(RECORDS FOR THIS EXERCISE)

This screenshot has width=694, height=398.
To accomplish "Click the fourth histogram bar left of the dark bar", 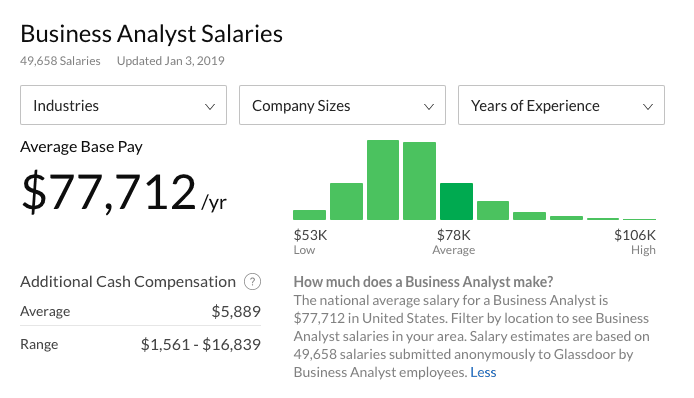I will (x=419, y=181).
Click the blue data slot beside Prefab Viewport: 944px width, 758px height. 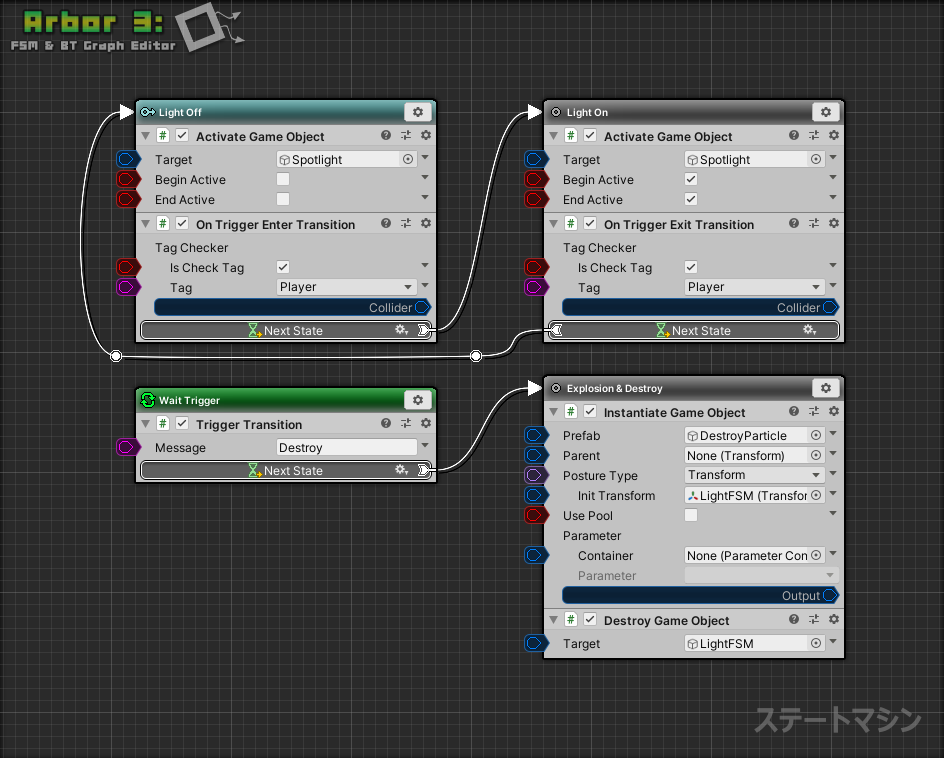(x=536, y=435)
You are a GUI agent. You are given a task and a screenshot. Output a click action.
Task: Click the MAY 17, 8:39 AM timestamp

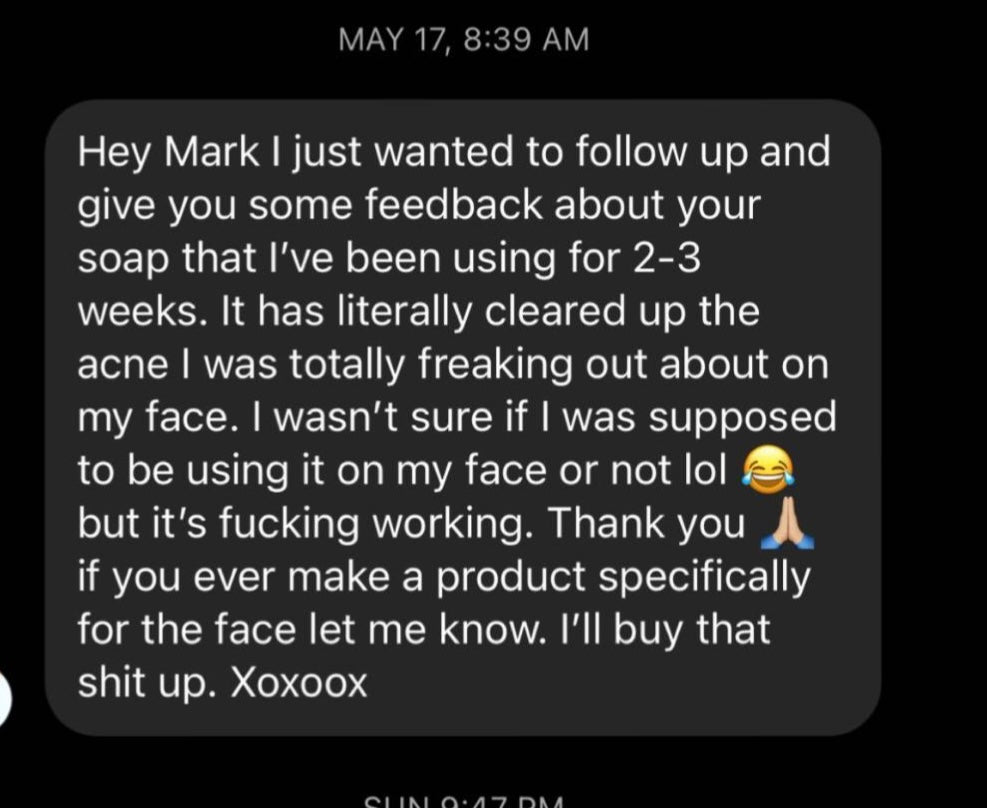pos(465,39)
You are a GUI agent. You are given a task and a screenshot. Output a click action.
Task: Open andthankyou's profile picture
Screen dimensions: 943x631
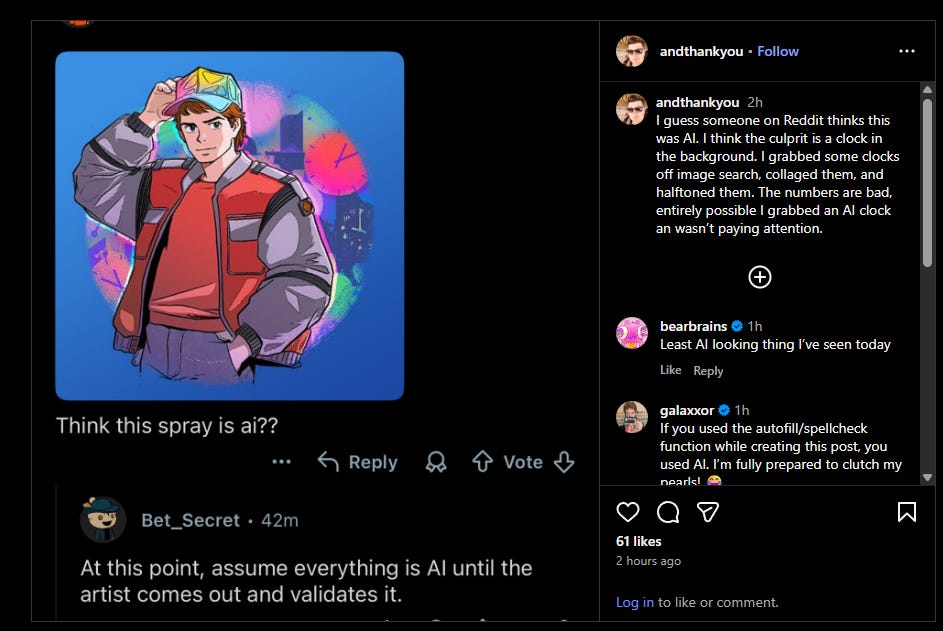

(End RECORDS FOR THIS EXERCISE)

WHAT THE EXERCISE ASKS - With the line containing "Task: Click the MAY 17, 8:39 AM timestamp" as the first line and the last line of the listing as the final one, reproduce that span exactly, without pictures.

FINISHED EXERCISE -
Task: Click the MAY 17, 8:39 AM timestamp

pos(465,39)
You are a GUI agent. You are given a task and a screenshot. Output a click action.
Task: Open andthankyou's profile picture
Screen dimensions: 943x631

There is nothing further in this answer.